→ **Task instructions**:
Repeat exactly, and only, the lines from the line containing "Task: Choose Schließen in the context menu" through the last line of the records below, including both.

______________________________

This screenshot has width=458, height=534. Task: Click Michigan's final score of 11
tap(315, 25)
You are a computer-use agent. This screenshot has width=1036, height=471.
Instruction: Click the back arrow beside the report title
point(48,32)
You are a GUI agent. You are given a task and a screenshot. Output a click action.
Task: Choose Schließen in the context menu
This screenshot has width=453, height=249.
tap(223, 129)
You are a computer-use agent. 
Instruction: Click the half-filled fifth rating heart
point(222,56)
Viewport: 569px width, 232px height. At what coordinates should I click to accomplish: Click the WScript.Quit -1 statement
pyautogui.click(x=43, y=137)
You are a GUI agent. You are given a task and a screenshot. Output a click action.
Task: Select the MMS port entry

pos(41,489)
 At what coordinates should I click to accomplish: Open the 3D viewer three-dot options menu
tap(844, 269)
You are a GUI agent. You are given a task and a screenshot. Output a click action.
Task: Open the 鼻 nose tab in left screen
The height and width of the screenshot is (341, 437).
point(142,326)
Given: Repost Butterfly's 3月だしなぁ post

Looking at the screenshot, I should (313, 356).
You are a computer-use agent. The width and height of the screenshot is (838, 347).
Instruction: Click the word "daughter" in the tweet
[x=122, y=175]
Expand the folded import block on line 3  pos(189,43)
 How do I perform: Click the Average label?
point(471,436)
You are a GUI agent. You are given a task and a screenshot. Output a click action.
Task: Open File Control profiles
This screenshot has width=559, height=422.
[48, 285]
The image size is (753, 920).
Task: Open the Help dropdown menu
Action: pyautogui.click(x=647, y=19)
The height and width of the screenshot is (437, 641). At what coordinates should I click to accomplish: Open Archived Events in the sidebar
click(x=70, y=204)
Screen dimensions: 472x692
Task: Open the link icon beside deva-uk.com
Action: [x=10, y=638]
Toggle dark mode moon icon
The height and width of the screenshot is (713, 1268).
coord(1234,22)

______________________________

→ **Response to this exercise**:
Task: Choose Schließen in the context menu
This screenshot has width=453, height=249.
tap(223, 129)
You are a computer-use agent. 
Instruction: Click the half-filled fifth rating heart
point(222,56)
Viewport: 569px width, 232px height. At what coordinates should I click to accomplish: Click the WScript.Quit -1 statement
pyautogui.click(x=43, y=137)
You are a GUI agent. You are given a task and a screenshot. Output a click action.
Task: Select the MMS port entry

pos(41,489)
 At what coordinates should I click to accomplish: Open the 3D viewer three-dot options menu
tap(844, 269)
You are a GUI agent. You are given a task and a screenshot. Output a click action.
Task: Open the 鼻 nose tab in left screen
The height and width of the screenshot is (341, 437).
point(142,326)
Given: Repost Butterfly's 3月だしなぁ post

Looking at the screenshot, I should (313, 356).
You are a computer-use agent. The width and height of the screenshot is (838, 347).
Instruction: Click the word "daughter" in the tweet
[x=122, y=175]
Expand the folded import block on line 3  pos(189,43)
 How do I perform: Click the Average label?
point(471,436)
You are a GUI agent. You are given a task and a screenshot. Output a click action.
Task: Open File Control profiles
This screenshot has width=559, height=422.
[48, 285]
The image size is (753, 920).
Task: Open the Help dropdown menu
Action: pyautogui.click(x=647, y=19)
The height and width of the screenshot is (437, 641). At what coordinates should I click to accomplish: Open Archived Events in the sidebar
click(x=70, y=204)
Screen dimensions: 472x692
Task: Open the link icon beside deva-uk.com
Action: [x=10, y=638]
Toggle dark mode moon icon
The height and width of the screenshot is (713, 1268).
coord(1234,22)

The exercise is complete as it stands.